Let's use the following node Radio as an example. The marginal mean value this node's distribution is 0.498.
For the purpose of this example, we now arbitrarily set a Target Mean Value of 0.598. Theoretically, a large number of distributions could be generated that all have the desired mean value of 0.598.
The following panels show how the three available estimation methods generate different distributions, which each achieve the same Target Mean Value of 0.598.
For MinXEnt, the target distribution is chosen such that the Cross-Entropy is minimized between the original probability distribution and the target distribution (which produce the Marginal Mean Value and the Target Mean Value respectively).
In the context of optimization, you have to select the MinXEnt estimation when the Drivers do not correspond to Direct Driver nodes but rather to their effects (the Direct Drivers are hidden parents of the Drivers in the model). This is the case, for instance, when a node represents a consumer's satisfaction with regard to product attribute, rather than a measure of the product attribute itself, e.g. the satisfaction with fuel economy (5-very satisfied, 4-somewhat satisfied,..., 1-not at all satisfied) as opposed to the fuel economy itself (MPG, l/100km).
The MinXEnt estimation can also be interpreted as a "realistic" or "easy-to-achieve" distribution, as the "distance" from original distribution to the target distribution is minimized.
The Target Mean Value is generated by interpolating between two adjacent state values.
In the context of optimization, you have to select the Binary estimation when the Drivers correspond to Direct Drivers nodes. Here, Soft Evidence does not represent uncertainty. Rather, it is used to generate continuous values by means of interpolation (compare to membership degrees in Fuzzy Logic). Casually speaking, Binary Evidence is a "mix" between Hard Evidence and Soft Evidence.
The Target Mean Value is generated by shifting the values of each particle by the exact same amount.
Similarly to MinXEnt, Value Shift estimation can be used for optimization when the Drivers do not correspond to Direct Driver nodes but rather to their effects. With Value Shift estimation, the Target Mean Value is achieved by shifting the rating of each particle by the same amount. For instance, in a satisfaction survey analysis, this estimation simulates changes on Hidden Direct Drivers that have the exact same effect (e.g. +1) on each respondent, regardless of what the original satisfaction level of the respondent was.

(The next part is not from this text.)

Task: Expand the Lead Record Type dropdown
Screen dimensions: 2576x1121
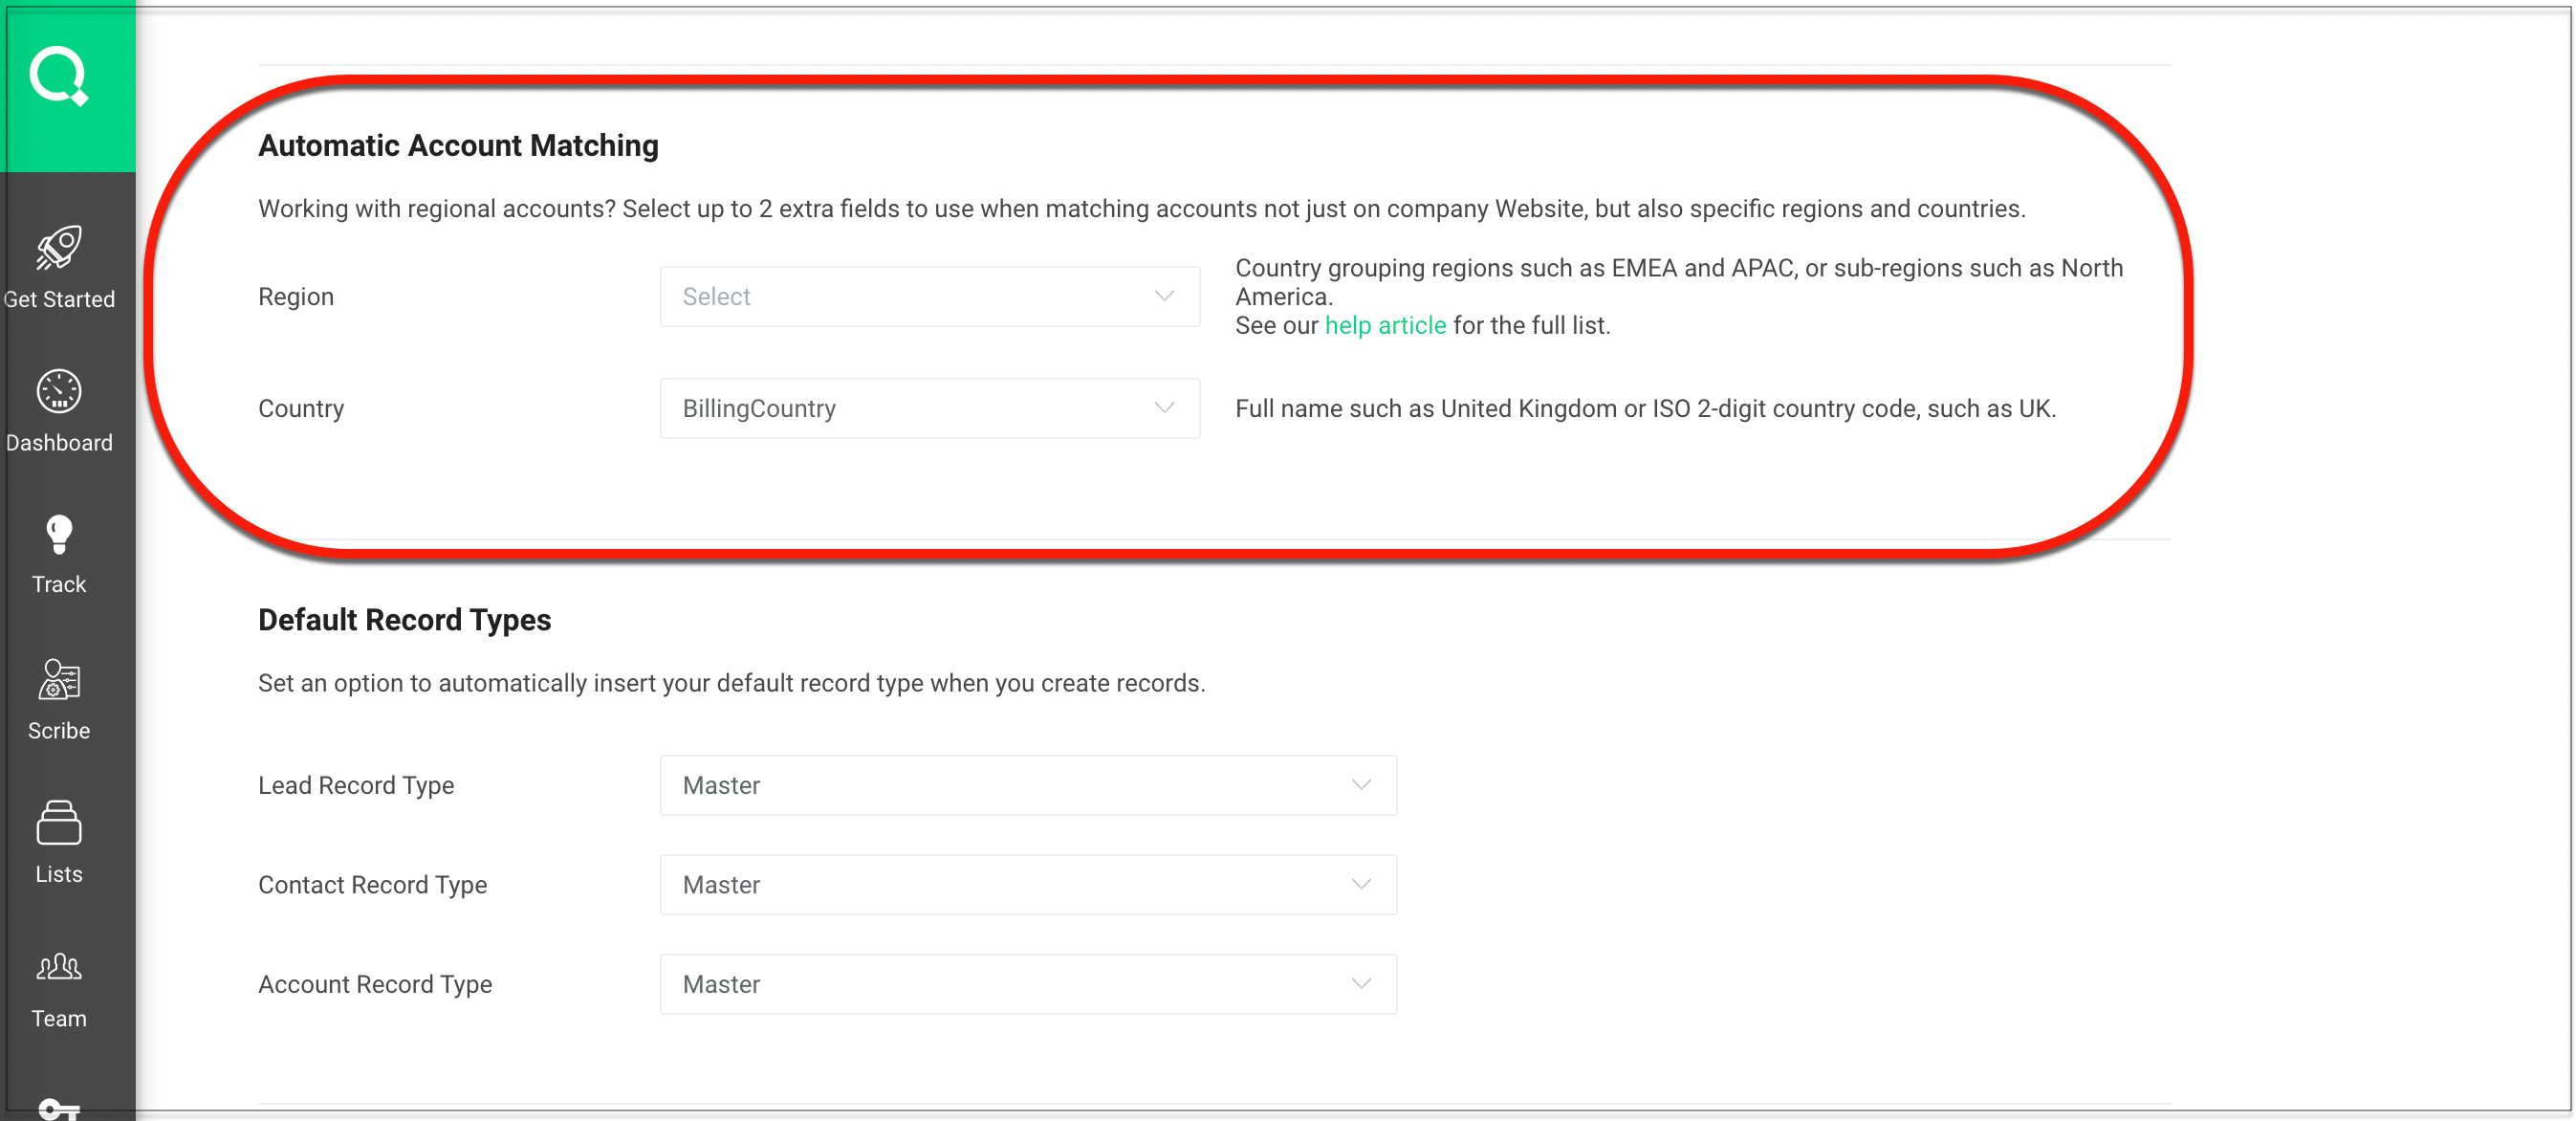Action: (1027, 786)
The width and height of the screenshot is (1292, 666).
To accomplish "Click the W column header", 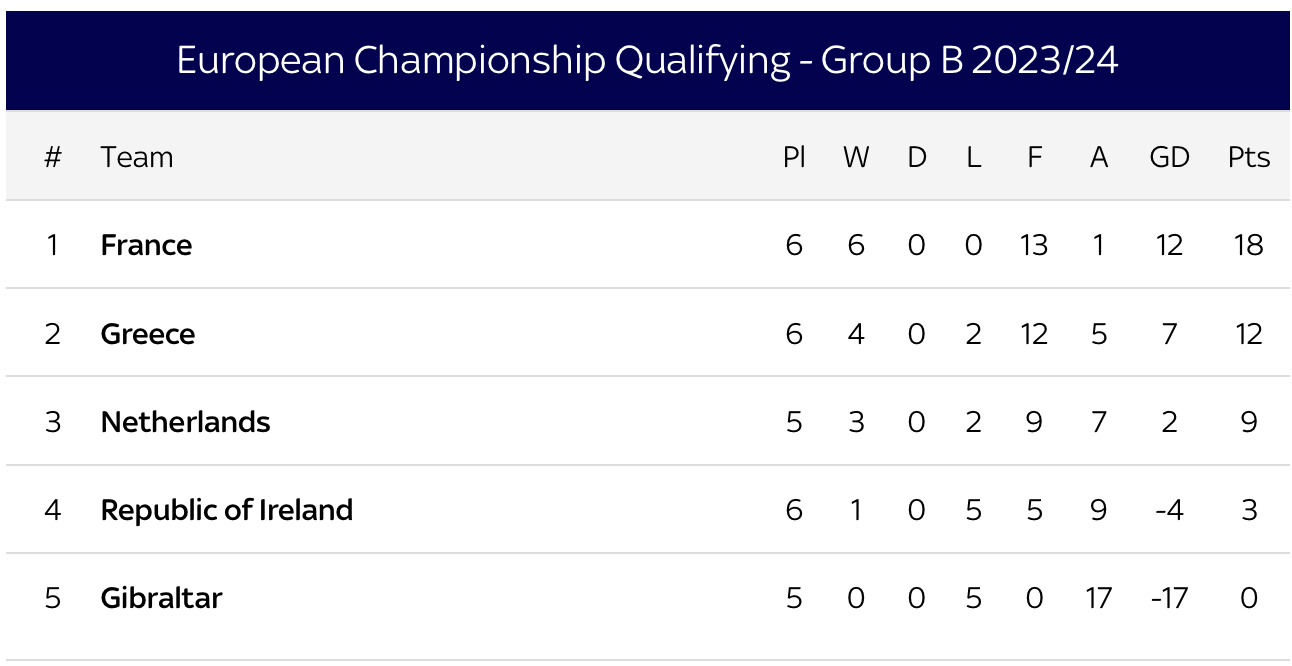I will 856,157.
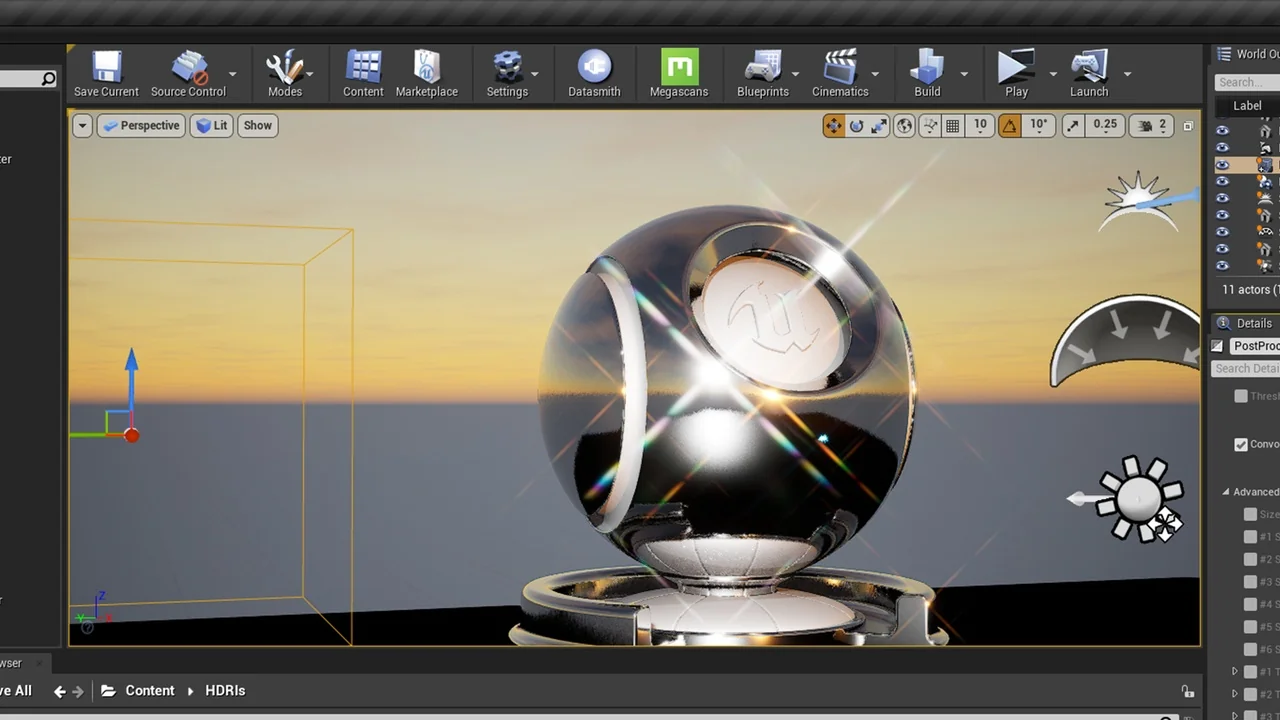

No Fixing is the option for setting static likelihood distributions. Once the probability distribution has been found by using one of the three Distribution Estimation Methods, the corresponding likelihood distribution is computed and associated to the node.

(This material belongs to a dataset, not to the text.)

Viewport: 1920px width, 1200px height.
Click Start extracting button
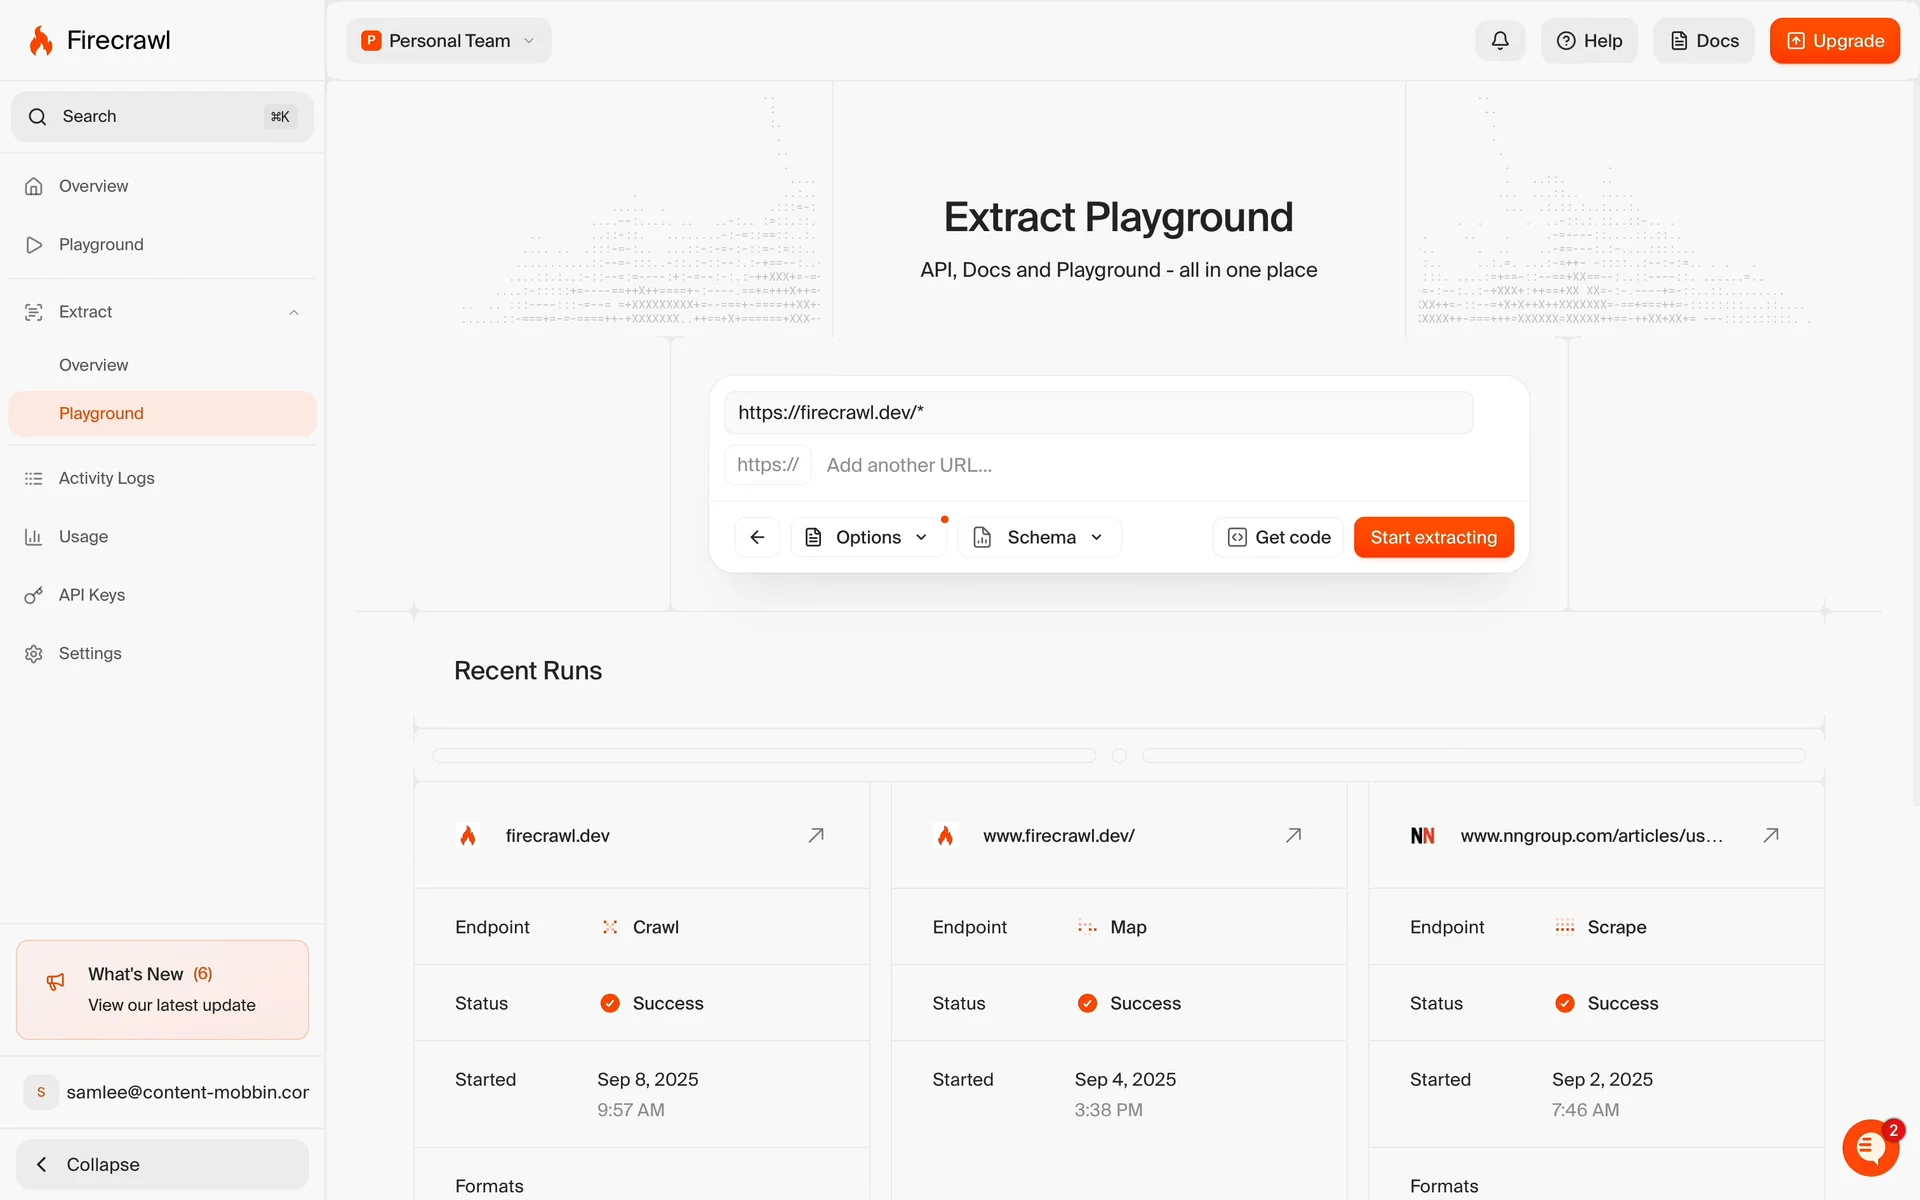click(1433, 537)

Fix Means and Fix Probabilities are the options for setting dynamic likelihood distributions, i.e. distributions that are dynamically updated after each new finding to prevent changes of the target mean values.
Fix Mean is only based on the MinXEnt estimation. It allows updating the distribution after each new finding to minimize the cross-entropy between the final distribution and the posterior distribution (the one that takes into account the current pieces of evidence).